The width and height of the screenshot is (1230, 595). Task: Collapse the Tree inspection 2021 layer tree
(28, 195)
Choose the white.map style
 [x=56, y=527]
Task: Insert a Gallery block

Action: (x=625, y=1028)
══════
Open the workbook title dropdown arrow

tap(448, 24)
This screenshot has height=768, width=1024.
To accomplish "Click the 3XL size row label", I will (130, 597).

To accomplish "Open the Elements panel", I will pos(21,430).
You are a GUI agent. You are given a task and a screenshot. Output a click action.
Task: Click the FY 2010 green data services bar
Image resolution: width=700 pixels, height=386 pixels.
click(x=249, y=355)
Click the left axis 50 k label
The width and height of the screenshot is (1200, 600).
══════
(YOUR INSTRUCTIONS): Reproduce the listing from the line containing "This screenshot has height=768, width=1024." down to the line containing "The width and height of the screenshot is (1200, 600).", swapping "Elements panel" for "Console panel" and leaving everything else as it stands.

(COMPLETE RESPONSE):
This screenshot has height=768, width=1024.
To accomplish "Click the 3XL size row label", I will (130, 597).

To accomplish "Open the Console panel", I will pos(21,430).
You are a GUI agent. You are given a task and a screenshot. Output a click action.
Task: Click the FY 2010 green data services bar
Image resolution: width=700 pixels, height=386 pixels.
click(x=249, y=355)
Click the left axis 50 k label
The width and height of the screenshot is (1200, 600).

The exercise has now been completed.